Be the change you want to see in the world. ~ Ghandi

Sunday, May 4, 2014

Tanya tells about surgical mission to Guatemala

In the five days that we actually treated patients our clinic team saw 1038 patients. Our team completed 206 surgeries in that same five days, including OB/GYN, ophthalmology, plastic and general laparoscopic surgeries. A lot of gallbladder removals, hernia repairs, hysterectomies, mass removals and some cleft lip/palate repairs were done. The eye team repaired a lot of cataracts, pterygiums and patients that were cross-eyed. Our outreach group saw 327 patients and our stove team installed stoves in over 100 homes. Each home received an indoor stove, an outdoor stove and a water filtration system.

There were so many things that I enjoyed on the trip, it is hard to put into words. I loved the people I met, the friendships I made and the patients I was fortunate enough to take care of. I especially enjoyed taking care of the children. Living in an area where medical care is far and few between, it seemed the children were even more apprehensive than typical, which made it all the more rewarding when they would warm up to you.

Having to say goodbye to all my new friends was the hardest part of the trip. Sure, the bathrooms weren’t five-star and the spiders came in extra-large sizes, but I knew about all that before going into the trip. What I didn’t foresee was the relationships I would build in such a short amount of time. The people I got to work with on the mission were one-of-a-kind. All there to help others, all there on their own accord; I feel so lucky to have gotten the chance to work with them for a week.
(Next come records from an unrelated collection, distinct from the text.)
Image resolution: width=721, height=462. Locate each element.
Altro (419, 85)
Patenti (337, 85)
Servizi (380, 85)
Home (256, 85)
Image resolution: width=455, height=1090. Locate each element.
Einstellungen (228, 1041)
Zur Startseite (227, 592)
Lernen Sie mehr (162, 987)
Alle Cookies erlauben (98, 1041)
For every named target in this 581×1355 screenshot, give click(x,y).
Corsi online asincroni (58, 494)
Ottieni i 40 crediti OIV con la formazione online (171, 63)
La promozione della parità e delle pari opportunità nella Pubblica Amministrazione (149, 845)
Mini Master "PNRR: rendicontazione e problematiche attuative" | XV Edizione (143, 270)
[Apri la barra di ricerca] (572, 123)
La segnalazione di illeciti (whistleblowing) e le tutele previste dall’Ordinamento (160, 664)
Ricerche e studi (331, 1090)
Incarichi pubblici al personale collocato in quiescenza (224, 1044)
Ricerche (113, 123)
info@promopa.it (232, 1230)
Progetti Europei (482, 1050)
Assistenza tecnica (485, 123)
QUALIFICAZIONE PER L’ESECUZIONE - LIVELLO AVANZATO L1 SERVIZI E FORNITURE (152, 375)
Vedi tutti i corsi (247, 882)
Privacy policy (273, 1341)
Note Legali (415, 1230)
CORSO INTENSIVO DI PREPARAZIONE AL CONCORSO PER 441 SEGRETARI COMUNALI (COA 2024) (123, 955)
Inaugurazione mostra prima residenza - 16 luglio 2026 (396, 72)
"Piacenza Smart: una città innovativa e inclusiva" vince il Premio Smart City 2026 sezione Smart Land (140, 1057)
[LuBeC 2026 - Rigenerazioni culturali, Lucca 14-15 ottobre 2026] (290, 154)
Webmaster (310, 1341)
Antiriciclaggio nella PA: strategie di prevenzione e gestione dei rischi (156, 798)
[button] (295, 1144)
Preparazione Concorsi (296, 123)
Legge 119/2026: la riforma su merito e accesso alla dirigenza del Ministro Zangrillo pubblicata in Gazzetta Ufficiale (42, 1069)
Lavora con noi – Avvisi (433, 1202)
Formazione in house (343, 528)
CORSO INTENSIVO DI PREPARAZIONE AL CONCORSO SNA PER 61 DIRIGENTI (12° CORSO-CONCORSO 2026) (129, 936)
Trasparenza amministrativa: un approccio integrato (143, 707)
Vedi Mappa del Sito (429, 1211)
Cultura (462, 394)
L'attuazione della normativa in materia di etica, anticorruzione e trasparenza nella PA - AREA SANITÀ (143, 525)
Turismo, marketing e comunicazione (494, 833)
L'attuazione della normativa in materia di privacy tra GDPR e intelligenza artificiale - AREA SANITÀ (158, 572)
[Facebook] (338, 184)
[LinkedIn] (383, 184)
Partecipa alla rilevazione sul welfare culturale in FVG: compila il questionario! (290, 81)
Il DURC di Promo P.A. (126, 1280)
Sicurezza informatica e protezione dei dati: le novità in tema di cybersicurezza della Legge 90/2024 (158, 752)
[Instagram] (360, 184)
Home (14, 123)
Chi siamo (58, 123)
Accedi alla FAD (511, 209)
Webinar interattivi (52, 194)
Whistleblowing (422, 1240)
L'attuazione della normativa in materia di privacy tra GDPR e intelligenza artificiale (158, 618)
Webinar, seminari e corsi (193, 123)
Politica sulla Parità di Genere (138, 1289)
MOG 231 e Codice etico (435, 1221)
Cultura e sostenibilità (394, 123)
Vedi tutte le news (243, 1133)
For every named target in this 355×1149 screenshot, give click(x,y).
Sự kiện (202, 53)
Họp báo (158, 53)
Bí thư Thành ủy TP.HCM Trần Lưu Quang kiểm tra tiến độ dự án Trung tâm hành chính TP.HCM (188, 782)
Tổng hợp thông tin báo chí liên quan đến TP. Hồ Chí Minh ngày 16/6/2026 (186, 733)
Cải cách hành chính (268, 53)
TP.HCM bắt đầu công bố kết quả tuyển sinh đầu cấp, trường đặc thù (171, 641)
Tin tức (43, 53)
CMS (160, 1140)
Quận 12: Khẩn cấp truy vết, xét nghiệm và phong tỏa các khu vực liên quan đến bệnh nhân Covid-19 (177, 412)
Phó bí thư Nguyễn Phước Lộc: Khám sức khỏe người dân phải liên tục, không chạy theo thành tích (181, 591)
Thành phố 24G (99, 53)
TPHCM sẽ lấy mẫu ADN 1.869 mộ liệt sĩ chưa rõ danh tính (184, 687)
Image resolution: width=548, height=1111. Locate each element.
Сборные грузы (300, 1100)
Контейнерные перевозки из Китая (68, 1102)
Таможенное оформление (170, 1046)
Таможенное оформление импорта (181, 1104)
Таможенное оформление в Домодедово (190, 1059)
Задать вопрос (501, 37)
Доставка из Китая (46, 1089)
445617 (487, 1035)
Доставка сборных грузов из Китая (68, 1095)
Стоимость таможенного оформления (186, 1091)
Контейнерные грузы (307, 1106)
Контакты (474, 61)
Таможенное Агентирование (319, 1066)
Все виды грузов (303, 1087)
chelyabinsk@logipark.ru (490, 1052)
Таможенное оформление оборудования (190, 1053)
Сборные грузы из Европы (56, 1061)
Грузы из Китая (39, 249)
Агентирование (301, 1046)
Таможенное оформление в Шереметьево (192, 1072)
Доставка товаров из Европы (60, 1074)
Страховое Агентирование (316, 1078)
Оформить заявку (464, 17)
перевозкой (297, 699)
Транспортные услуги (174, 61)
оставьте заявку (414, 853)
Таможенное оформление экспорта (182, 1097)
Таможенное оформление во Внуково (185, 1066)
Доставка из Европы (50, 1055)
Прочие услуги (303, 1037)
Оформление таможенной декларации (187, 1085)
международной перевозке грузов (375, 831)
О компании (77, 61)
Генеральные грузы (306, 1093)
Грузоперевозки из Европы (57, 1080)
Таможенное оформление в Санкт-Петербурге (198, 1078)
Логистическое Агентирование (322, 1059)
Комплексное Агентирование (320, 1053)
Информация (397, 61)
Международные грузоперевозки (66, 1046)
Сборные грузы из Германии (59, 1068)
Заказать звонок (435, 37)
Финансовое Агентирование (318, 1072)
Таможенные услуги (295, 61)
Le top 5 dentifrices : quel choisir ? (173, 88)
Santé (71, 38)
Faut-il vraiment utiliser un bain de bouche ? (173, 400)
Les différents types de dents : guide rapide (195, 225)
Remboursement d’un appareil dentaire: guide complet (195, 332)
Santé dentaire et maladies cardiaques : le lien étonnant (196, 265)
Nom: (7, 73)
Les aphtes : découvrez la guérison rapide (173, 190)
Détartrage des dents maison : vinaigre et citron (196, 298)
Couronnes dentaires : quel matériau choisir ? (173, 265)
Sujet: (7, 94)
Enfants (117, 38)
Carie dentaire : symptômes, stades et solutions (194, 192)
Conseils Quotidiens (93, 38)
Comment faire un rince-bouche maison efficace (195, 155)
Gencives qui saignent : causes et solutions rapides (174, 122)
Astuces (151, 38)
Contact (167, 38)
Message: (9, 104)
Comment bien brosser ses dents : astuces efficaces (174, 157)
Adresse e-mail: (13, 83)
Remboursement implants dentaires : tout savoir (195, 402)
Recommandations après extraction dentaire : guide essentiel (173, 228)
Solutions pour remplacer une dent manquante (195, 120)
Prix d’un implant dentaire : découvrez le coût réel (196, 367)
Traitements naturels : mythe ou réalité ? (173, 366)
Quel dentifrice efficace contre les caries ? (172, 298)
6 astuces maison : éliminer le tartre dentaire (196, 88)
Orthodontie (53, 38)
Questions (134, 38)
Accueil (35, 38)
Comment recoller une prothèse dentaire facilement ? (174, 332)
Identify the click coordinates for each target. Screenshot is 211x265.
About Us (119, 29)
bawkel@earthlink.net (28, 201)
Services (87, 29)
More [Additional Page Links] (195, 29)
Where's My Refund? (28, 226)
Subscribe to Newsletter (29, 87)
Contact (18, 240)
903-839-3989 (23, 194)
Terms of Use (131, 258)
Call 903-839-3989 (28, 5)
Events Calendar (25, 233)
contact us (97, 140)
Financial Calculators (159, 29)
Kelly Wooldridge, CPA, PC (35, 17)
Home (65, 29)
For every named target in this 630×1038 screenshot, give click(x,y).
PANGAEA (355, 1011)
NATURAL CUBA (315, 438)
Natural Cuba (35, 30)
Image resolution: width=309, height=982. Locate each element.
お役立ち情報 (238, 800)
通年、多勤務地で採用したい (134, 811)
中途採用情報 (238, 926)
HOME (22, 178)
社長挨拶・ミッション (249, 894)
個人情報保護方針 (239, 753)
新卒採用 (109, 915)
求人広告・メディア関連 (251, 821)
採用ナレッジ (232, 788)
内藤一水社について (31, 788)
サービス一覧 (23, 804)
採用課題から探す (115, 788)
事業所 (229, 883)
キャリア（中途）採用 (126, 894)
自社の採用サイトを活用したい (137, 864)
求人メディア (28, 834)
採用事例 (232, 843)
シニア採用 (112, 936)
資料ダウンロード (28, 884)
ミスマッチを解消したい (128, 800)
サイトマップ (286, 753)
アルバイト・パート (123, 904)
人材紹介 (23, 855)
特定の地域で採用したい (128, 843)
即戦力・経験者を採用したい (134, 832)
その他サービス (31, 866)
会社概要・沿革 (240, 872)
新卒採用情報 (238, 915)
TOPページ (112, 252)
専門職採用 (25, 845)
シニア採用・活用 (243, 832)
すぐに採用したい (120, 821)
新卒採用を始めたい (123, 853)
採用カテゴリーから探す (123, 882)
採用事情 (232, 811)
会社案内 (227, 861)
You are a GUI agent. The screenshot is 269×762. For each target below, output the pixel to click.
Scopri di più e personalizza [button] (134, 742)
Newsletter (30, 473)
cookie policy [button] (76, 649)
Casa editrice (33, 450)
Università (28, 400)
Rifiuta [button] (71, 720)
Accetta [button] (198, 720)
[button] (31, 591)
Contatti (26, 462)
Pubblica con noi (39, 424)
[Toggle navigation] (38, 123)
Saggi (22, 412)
The people of Guatemala were extremely gracious. Every single patient (and their family), that left after a surgery, whether I took care of them directly or not, would give me a hug, a kiss, tell me thank you and God bless you. The amount of gratitude they had was overwhelming and it has made me crave going back.
They all appeared to have very close-knit families. Every patient seemed to have at least one or two support people with them-even the ones who had traveled four or five hours for the care. No one complained that there weren’t enough beds for the family members to stay in-they stayed in chairs, on the floor and shared beds with each other.
There were so many wild dogs. I was told that most of the people of Guatemala view dogs as a burden and it’s rare to have one as a pet. I guess because I was naïve to this, it came as a shock to see so many roaming dogs, semi-friendly but not tame necessarily.

Jello after surgery.
One morning, I was able to observe a bilateral cleft lip repair surgery on a two year old. It was interesting to actually see the process of this common procedure (instead of just the end result as a recovery nurse). I had seen the two year old boy the day before preoperatively, and obviously during surgery, but the best part was seeing him very shortly after his surgery. I was working in the recovery room and got to see him shoveling down jello, pushing his mom away in a, “I can do this on my own” way. Crying and whining for more jello. It was a moment I will never forget—the way the mom was tearing up watching him eat—without a cleft lip, and him without a care in the world that he had just had surgery.

Singing Happy Birthday to a patient.
Every evening a few of our co-workers who brought down their guitars would lead us in hymns that we would sing in the recovery wing of the hospital. Patients and their family members would occasionally join, and a lot of the songs we would sing first in English and then in Spanish. The first night they did this it gave me chills, and on the last night (when we only had four patients left spending the night), it made me laugh and cry. We transitioned from hymns to campfire songs and I felt as giddy as a school child at summer camp. We sung for hours into the late night, different people stopping by to join in or request a song. Here, I was once again amazed at how quickly I had become so close to the people I was working with.

One evening when I was on shift and the group had gathered around to sing to the recovery patients I was given the sweetest gesture by a seven year old patient. After I had finished rounding on patients I came to the group to sing along. This polite, small, seven year old boy, who I had gotten to know well over the last two days as he was recovering from his surgery, got up without hesitation and offered up his stool to me. Without any words, he stood up and patted the top of the stool for me to sit down. Not knowing Spanish very well, I got it across to him that I would not take his chair from him. He insisted and then ran off, quickly returning with a second stool that he sat right next to mine. We sat together while I sung and he listened. His dad looked on from the back of the room and gave me a quick smile. It was a small gesture, but it was grand in my eyes as I felt connected to not only him, but the other pediatric patients despite our language barrier.

Now that I have been on a medical mission, my nursing career will never be the same. I am grateful for the opportunity I was given to go help others, but I know I am blessed because of what the people of Guatemala gave me. It’s hard to put into words, but I feel like they gave me more than I gave them. They gave me a deep happiness as well as an appreciation for what I have. Their graciousness and spirit will never be forgotten, and I am thankful for all that they taught me about family, love and perseverance. I know that I will not be able to have this be a one-time event—I am hooked and can’t wait to go back as soon as I can. I will for now on, incorporate medical missions into my future planning.